Instructions to follow: Rewrite the material starting at the line containing "Task: Select the Легковий bar in the chart" and ending at the line containing "Looking at the", substituting "graph" for "chart" and leaving everything else unchanged. Omit the pictures.

Input rows:
###
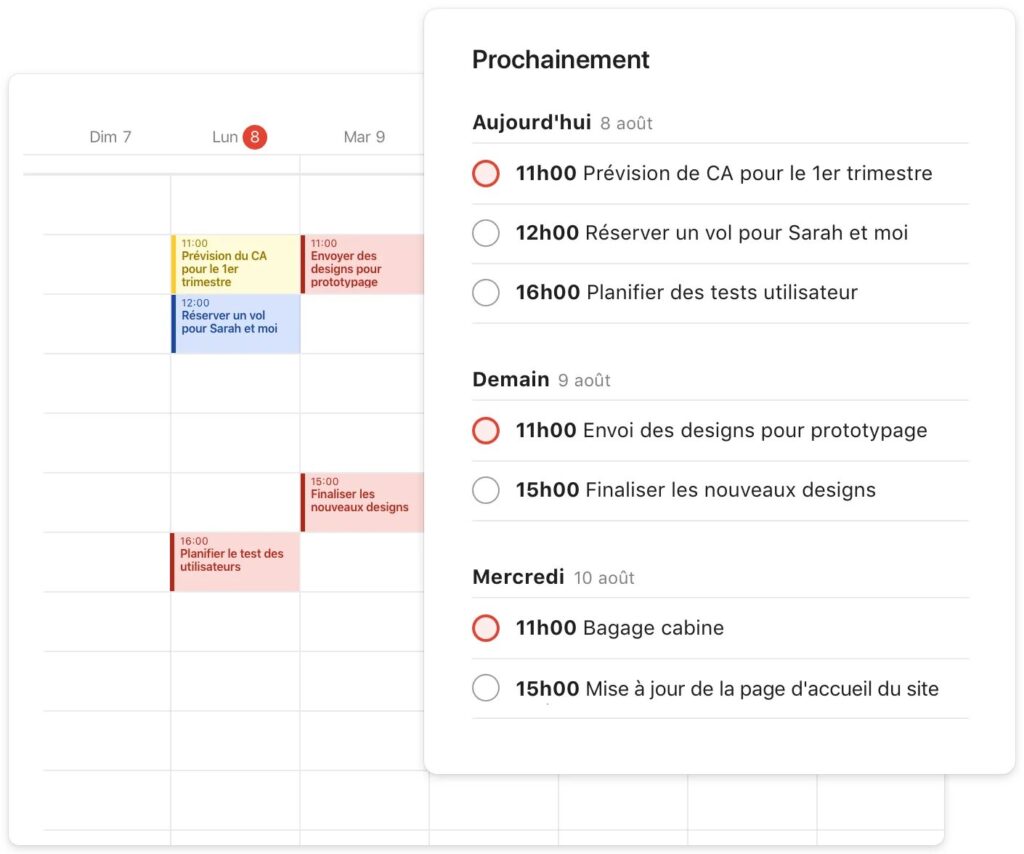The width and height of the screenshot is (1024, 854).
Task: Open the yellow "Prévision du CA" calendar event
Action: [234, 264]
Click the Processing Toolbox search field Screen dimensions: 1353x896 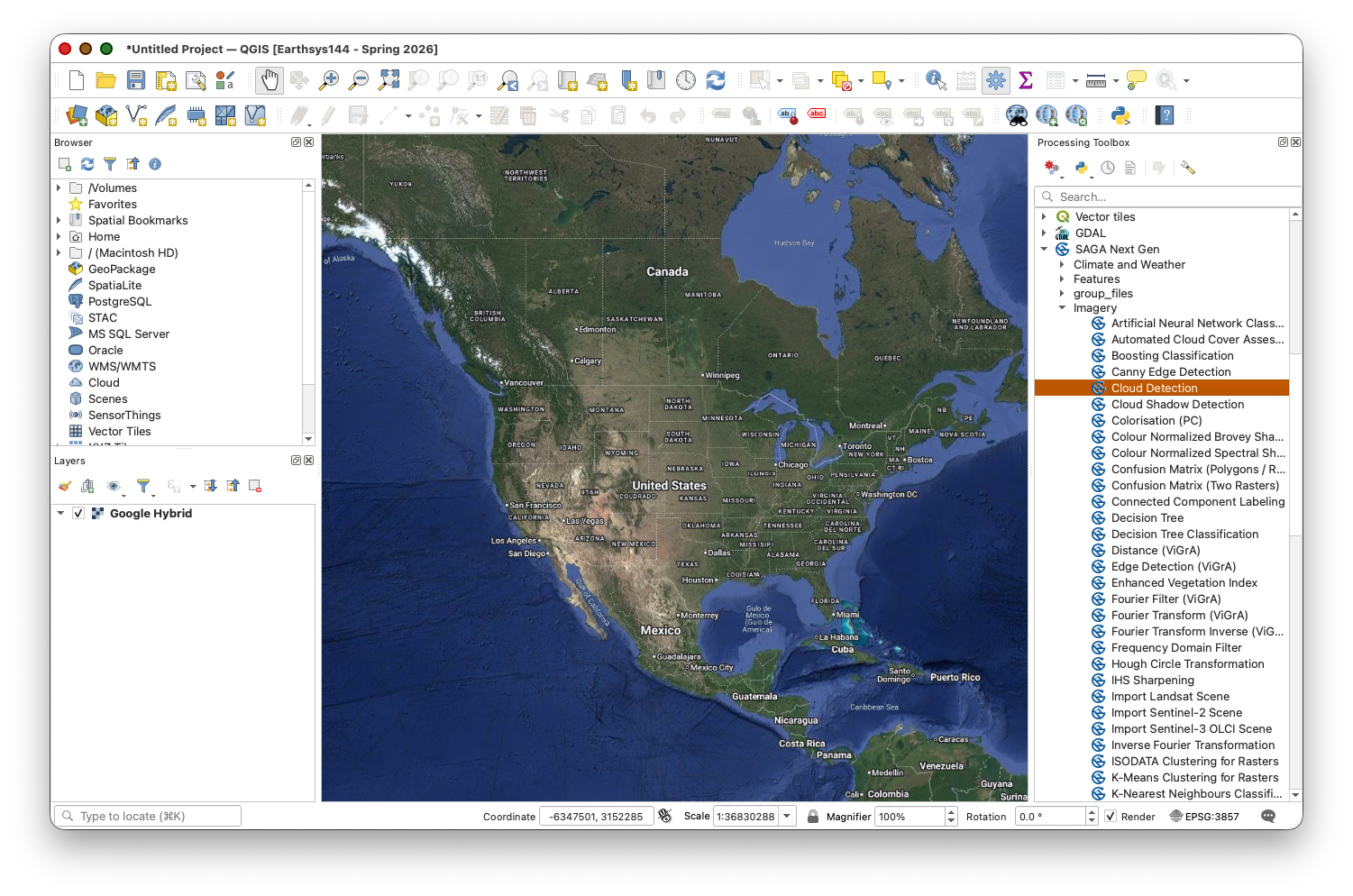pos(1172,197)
###
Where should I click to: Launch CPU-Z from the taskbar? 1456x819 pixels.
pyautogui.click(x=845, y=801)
###
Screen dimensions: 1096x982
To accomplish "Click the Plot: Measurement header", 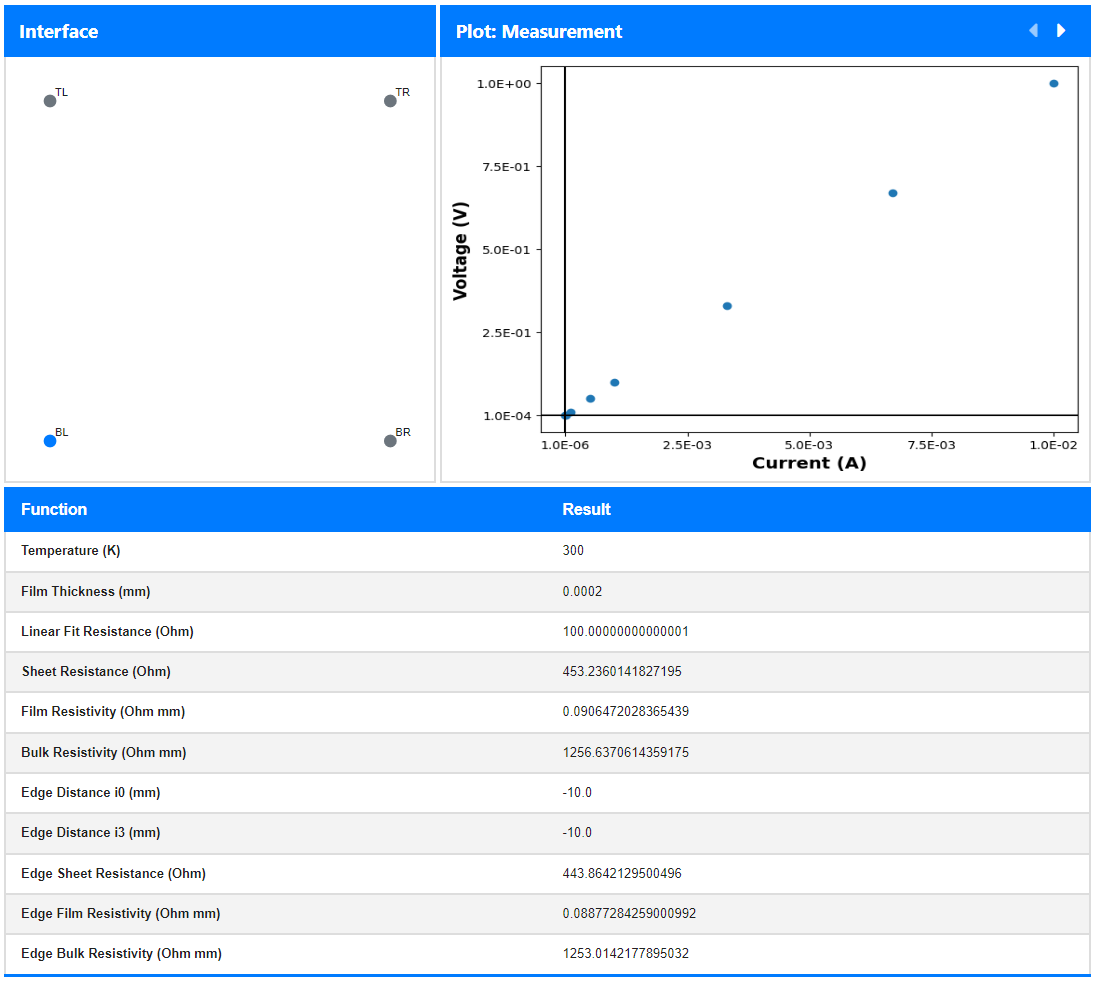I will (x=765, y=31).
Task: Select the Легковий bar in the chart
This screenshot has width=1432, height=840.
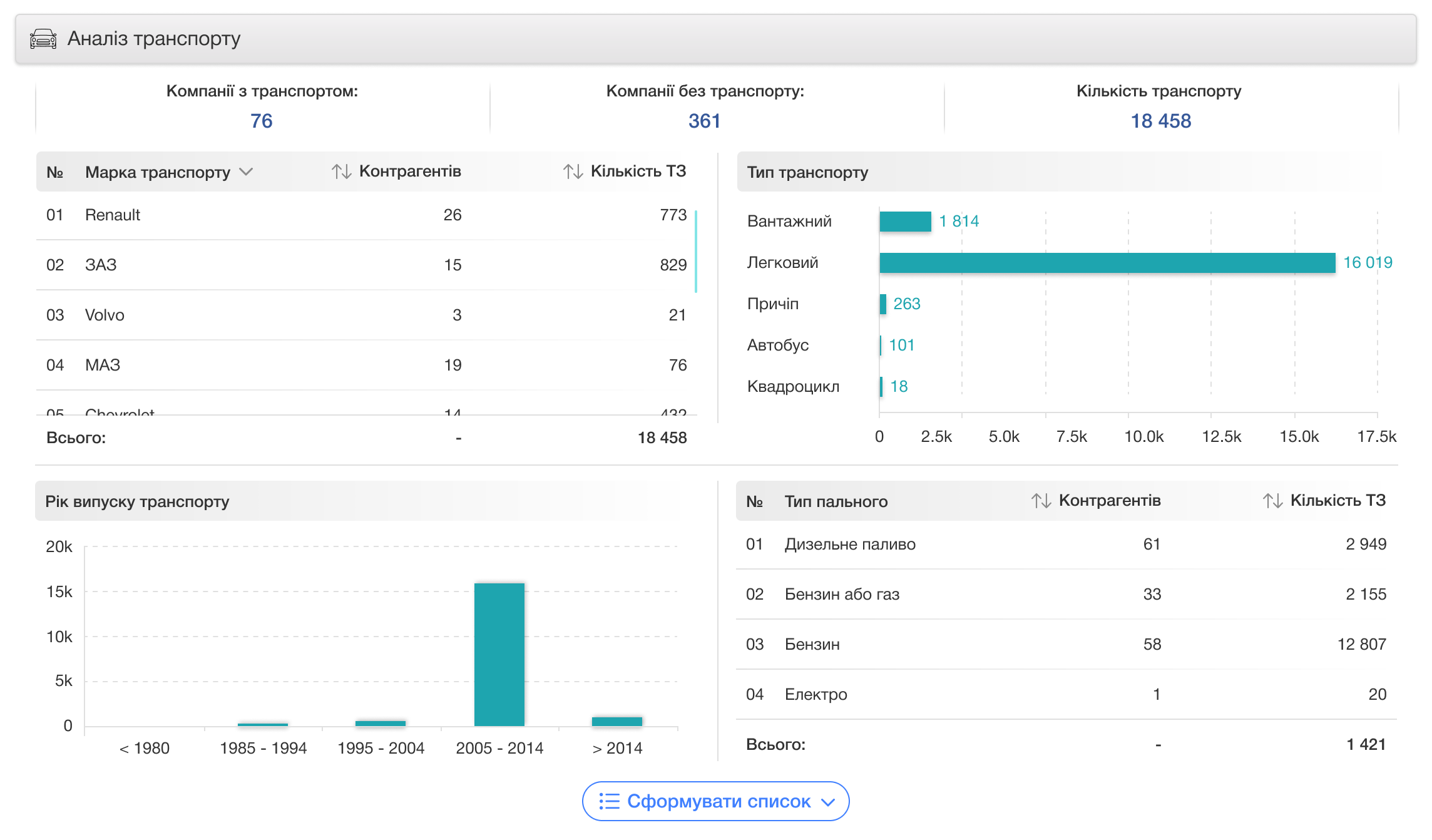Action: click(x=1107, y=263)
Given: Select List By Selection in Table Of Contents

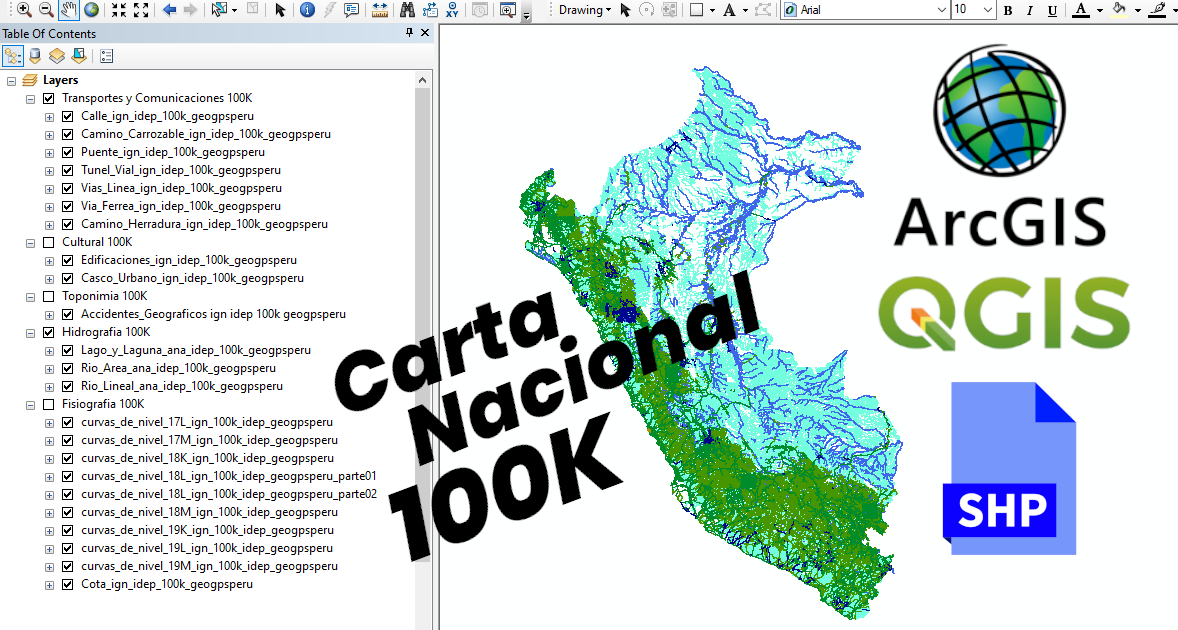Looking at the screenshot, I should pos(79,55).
###
Answer to this task:
Task: Select the Легковий bar in the graph
This screenshot has width=1432, height=840.
Action: click(x=1107, y=263)
Given: Select List By Selection in Table Of Contents

Looking at the screenshot, I should pos(79,55).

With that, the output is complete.